> [INSTRUCTIONS FOR THE TASK]
Rewrite the rows from the line containing "Given: Go to next month with right chevron" through the end of the rows, swapping "chevron" for "arrow" and keeping everything else the same. Leave the pictures out.

> [DATASET CONTENT]
--------------------------------------------------
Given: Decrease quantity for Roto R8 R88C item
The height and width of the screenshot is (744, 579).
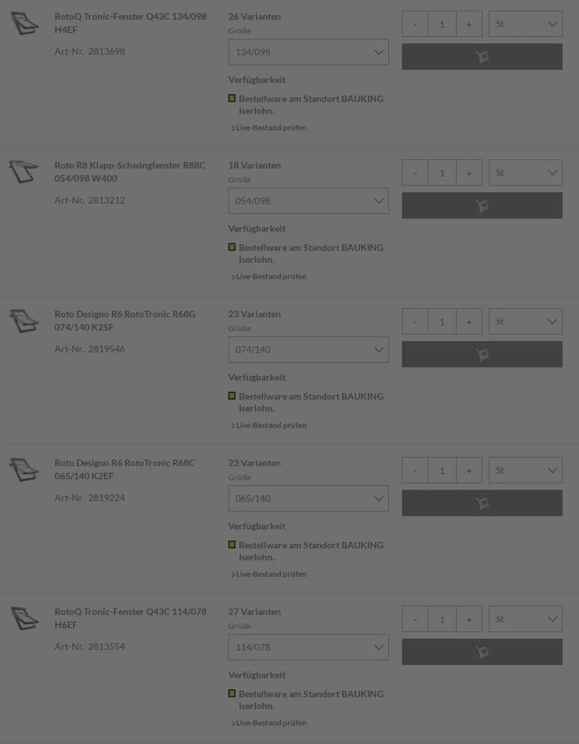Looking at the screenshot, I should point(415,173).
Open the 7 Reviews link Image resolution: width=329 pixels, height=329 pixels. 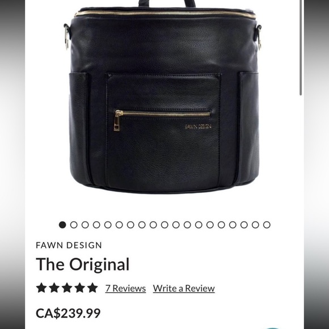(125, 288)
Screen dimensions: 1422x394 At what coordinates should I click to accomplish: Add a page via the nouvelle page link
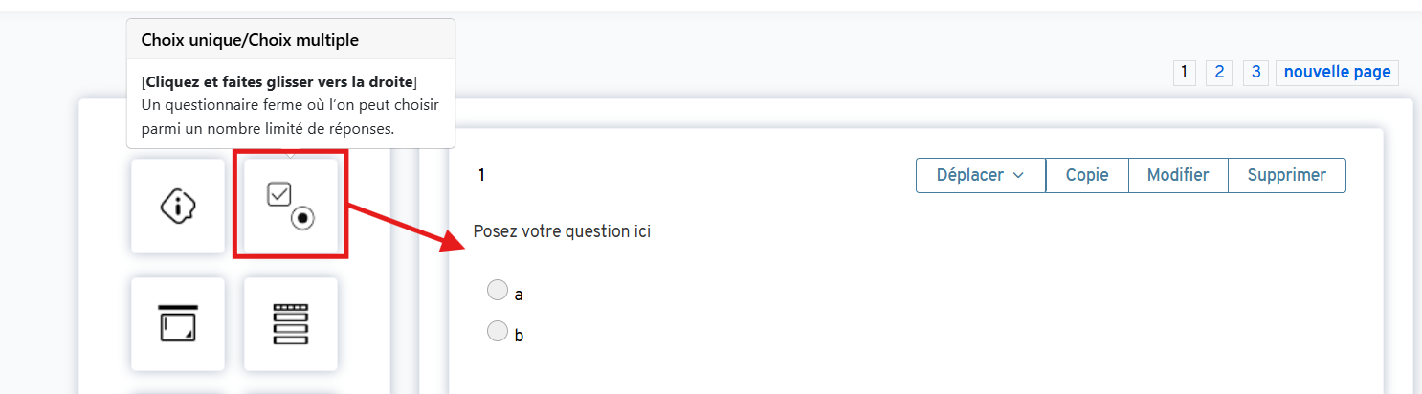tap(1337, 73)
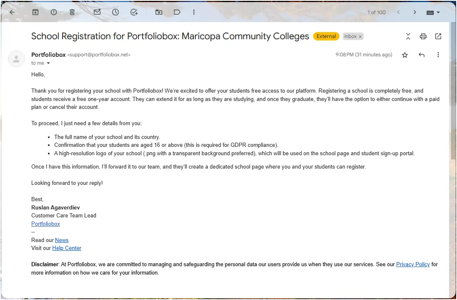Star the Portfoliobox message

(x=405, y=55)
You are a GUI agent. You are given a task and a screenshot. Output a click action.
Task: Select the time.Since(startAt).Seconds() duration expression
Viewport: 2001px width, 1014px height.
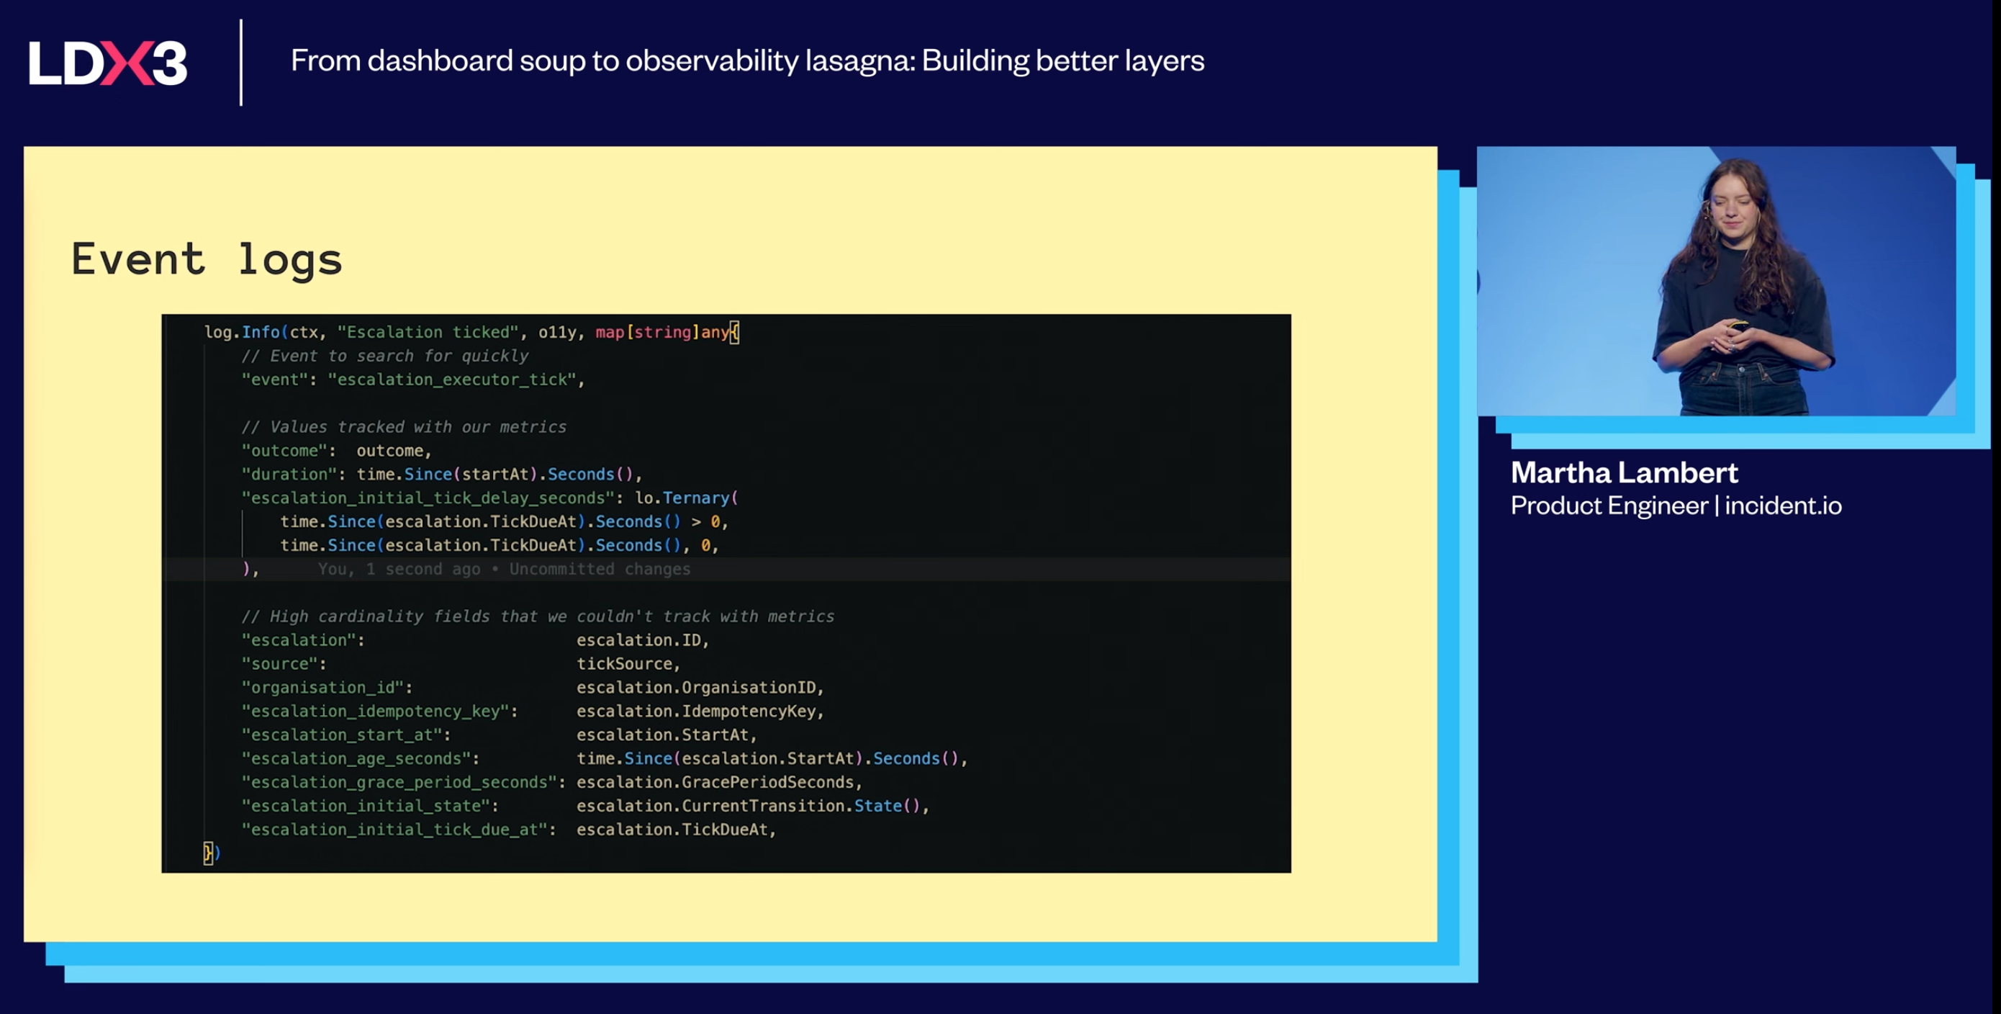(x=499, y=474)
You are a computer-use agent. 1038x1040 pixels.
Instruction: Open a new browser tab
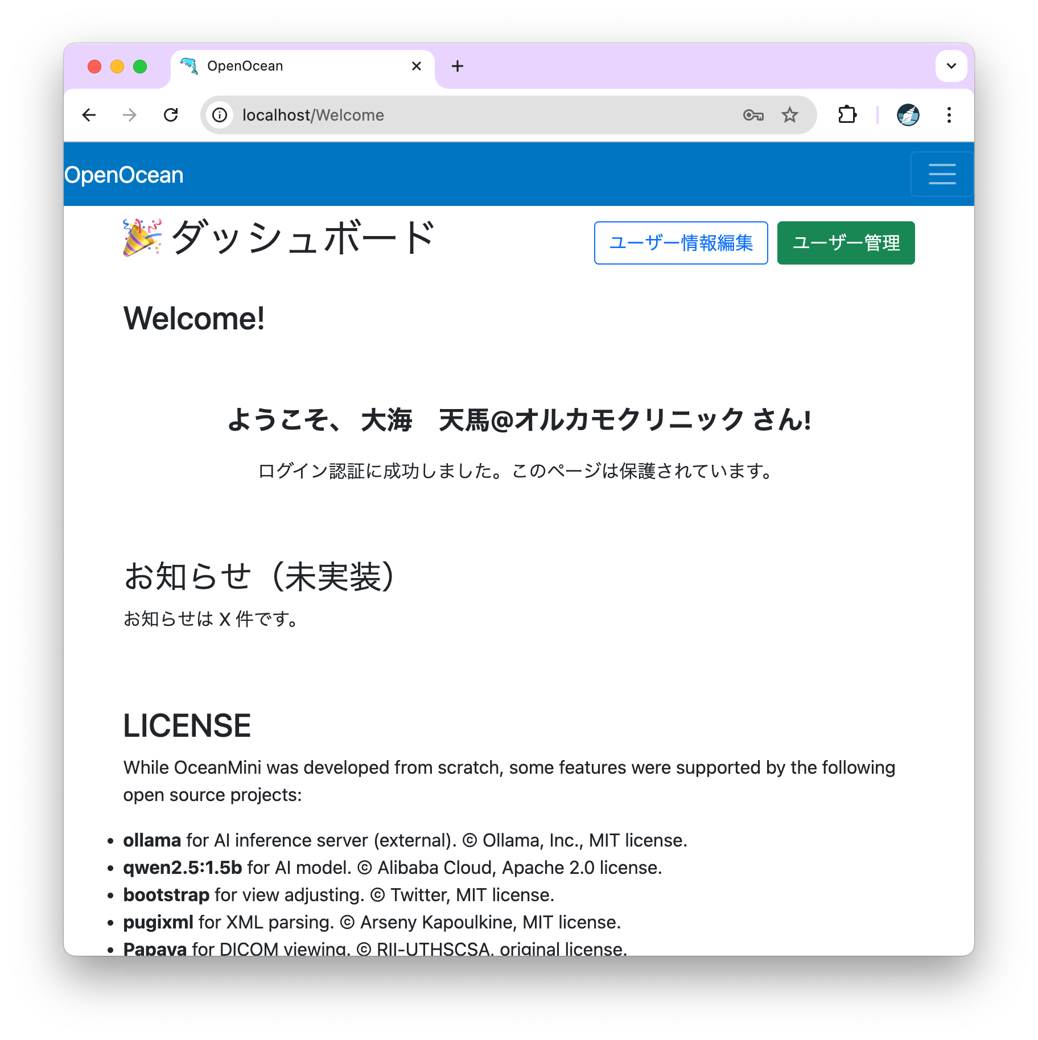tap(458, 67)
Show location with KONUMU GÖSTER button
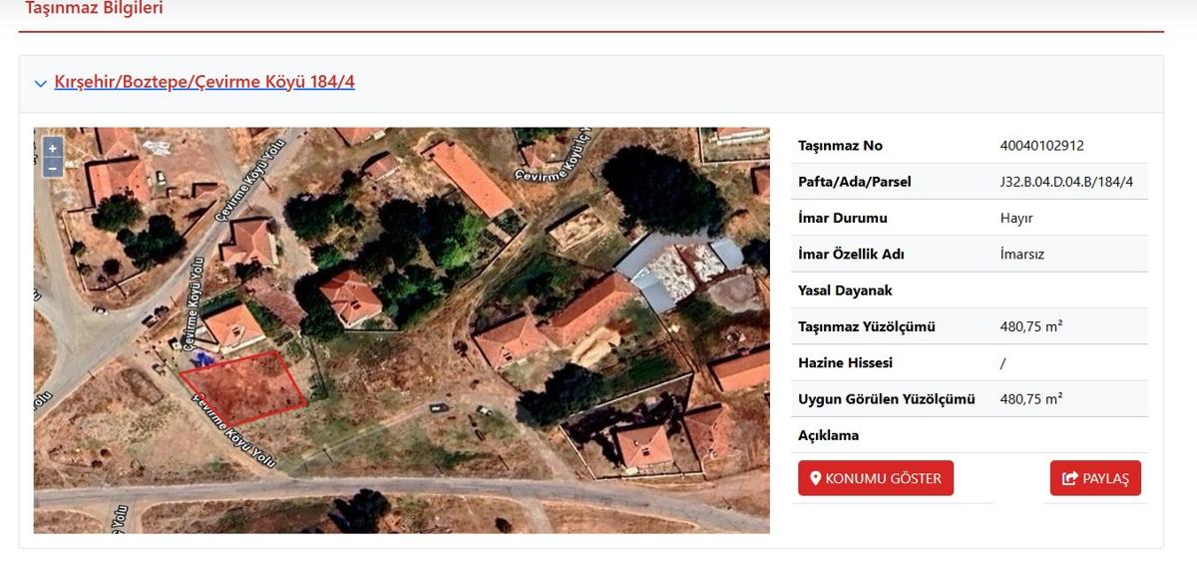Image resolution: width=1197 pixels, height=562 pixels. tap(876, 478)
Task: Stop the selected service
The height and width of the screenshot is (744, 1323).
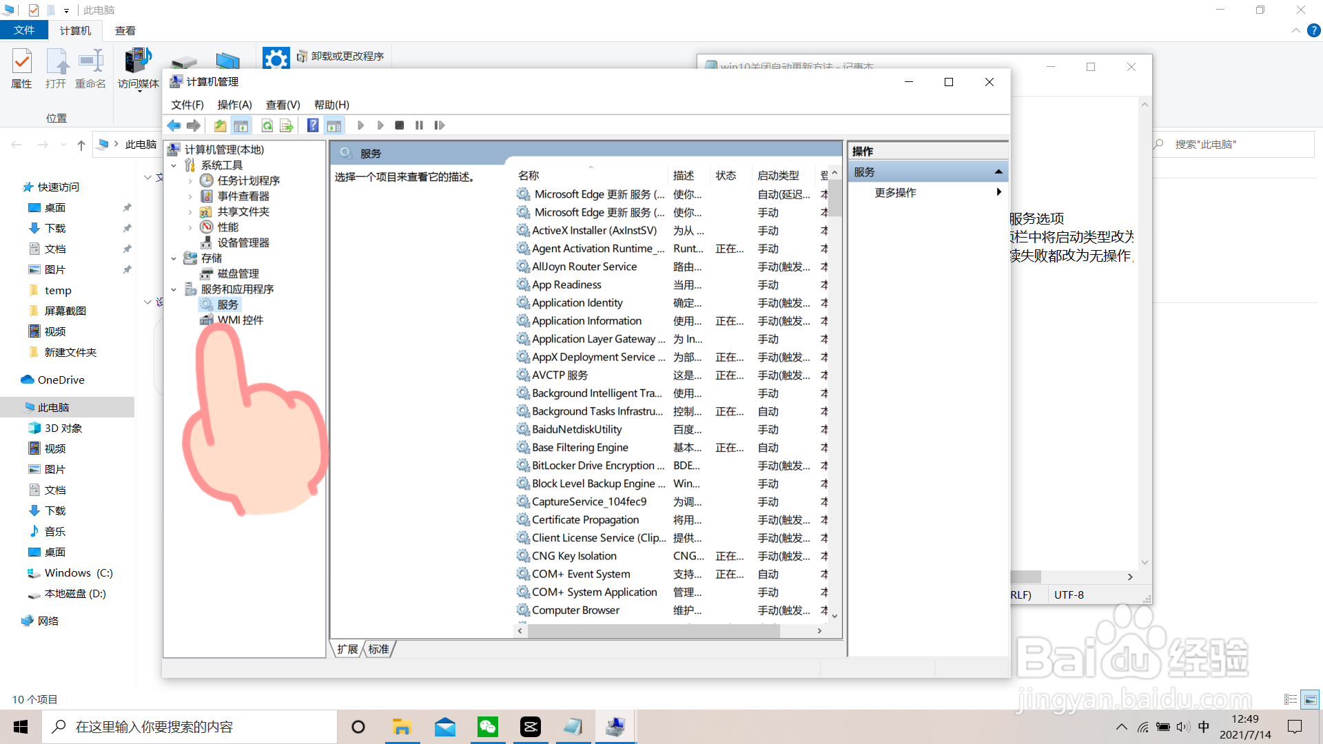Action: (400, 125)
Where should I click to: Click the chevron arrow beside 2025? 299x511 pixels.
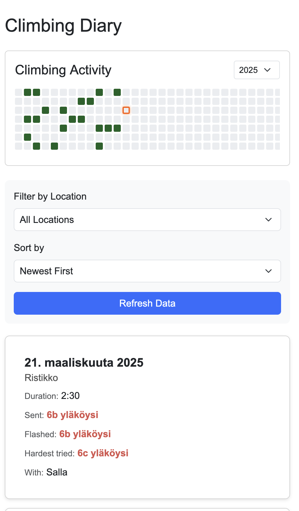267,70
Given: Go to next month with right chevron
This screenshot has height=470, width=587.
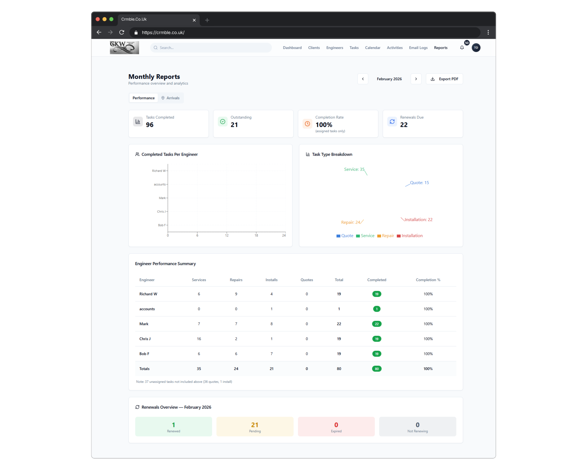Looking at the screenshot, I should pyautogui.click(x=416, y=79).
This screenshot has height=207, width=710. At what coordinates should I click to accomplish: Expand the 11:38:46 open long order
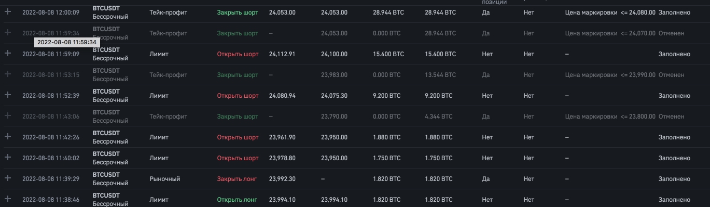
--------------------------------------------------
> [FULL OUTPUT]
Given: Go to next month with right arrow
This screenshot has height=470, width=587.
Looking at the screenshot, I should pyautogui.click(x=416, y=79).
This screenshot has height=207, width=710. At what coordinates should I click to accomplish: Expand the 11:38:46 open long order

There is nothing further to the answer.